Extracted information Start Marker

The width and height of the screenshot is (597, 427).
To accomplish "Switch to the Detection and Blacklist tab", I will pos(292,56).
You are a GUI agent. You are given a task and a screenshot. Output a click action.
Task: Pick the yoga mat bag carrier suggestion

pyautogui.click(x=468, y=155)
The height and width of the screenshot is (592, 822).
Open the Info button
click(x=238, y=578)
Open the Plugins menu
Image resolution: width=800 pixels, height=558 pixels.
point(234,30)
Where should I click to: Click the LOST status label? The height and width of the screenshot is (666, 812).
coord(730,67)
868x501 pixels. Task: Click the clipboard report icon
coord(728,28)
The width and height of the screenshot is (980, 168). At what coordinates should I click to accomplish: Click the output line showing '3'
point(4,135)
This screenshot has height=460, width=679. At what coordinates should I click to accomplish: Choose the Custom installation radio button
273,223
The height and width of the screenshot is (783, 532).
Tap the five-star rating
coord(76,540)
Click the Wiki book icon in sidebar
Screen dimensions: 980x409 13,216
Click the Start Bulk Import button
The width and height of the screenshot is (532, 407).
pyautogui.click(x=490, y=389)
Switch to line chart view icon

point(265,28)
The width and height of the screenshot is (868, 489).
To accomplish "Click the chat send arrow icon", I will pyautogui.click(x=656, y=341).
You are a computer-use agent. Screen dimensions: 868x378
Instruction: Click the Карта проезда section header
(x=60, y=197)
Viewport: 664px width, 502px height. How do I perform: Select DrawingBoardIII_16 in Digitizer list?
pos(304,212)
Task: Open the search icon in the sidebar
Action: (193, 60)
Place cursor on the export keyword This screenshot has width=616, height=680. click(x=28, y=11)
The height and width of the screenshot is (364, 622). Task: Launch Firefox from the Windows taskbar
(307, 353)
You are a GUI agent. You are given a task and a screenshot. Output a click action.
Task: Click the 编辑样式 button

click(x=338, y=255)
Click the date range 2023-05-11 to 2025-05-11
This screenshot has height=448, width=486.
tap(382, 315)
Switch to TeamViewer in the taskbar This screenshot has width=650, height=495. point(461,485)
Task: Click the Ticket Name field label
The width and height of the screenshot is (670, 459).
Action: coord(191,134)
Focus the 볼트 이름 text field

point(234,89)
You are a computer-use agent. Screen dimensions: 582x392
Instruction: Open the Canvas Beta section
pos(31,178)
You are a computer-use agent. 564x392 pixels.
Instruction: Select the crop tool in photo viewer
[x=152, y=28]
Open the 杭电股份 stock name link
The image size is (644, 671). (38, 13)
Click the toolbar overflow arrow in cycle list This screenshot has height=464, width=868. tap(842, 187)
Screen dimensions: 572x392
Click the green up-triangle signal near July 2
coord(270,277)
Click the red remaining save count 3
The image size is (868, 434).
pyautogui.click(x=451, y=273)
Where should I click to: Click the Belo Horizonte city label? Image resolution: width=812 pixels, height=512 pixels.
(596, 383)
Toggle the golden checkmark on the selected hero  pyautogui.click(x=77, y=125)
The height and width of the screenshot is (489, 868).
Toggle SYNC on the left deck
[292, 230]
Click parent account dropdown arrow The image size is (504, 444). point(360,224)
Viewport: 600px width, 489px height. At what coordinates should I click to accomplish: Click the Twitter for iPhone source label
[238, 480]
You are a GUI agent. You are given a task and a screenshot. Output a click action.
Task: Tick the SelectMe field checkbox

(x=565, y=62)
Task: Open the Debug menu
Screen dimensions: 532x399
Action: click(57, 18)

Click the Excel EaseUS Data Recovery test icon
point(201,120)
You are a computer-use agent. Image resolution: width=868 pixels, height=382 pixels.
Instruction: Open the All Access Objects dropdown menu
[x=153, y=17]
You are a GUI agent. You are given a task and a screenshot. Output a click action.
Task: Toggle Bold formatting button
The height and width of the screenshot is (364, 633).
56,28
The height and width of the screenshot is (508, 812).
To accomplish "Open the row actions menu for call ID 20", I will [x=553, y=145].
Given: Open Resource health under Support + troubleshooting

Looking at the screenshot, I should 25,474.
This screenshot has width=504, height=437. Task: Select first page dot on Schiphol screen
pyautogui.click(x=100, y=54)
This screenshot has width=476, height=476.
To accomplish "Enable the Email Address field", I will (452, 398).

Extracted information End Marker

■ Your objective
Every line in the data above that contains the word "computer" should be copied.

■ Task output
You are a computer-use agent. Screen dimensions: 868x378
You are a computer-use agent. Screen dimensions: 582x392
You are a computer-use agent. 564x392 pixels.
You are a computer-use agent. Image resolution: width=868 pixels, height=382 pixels.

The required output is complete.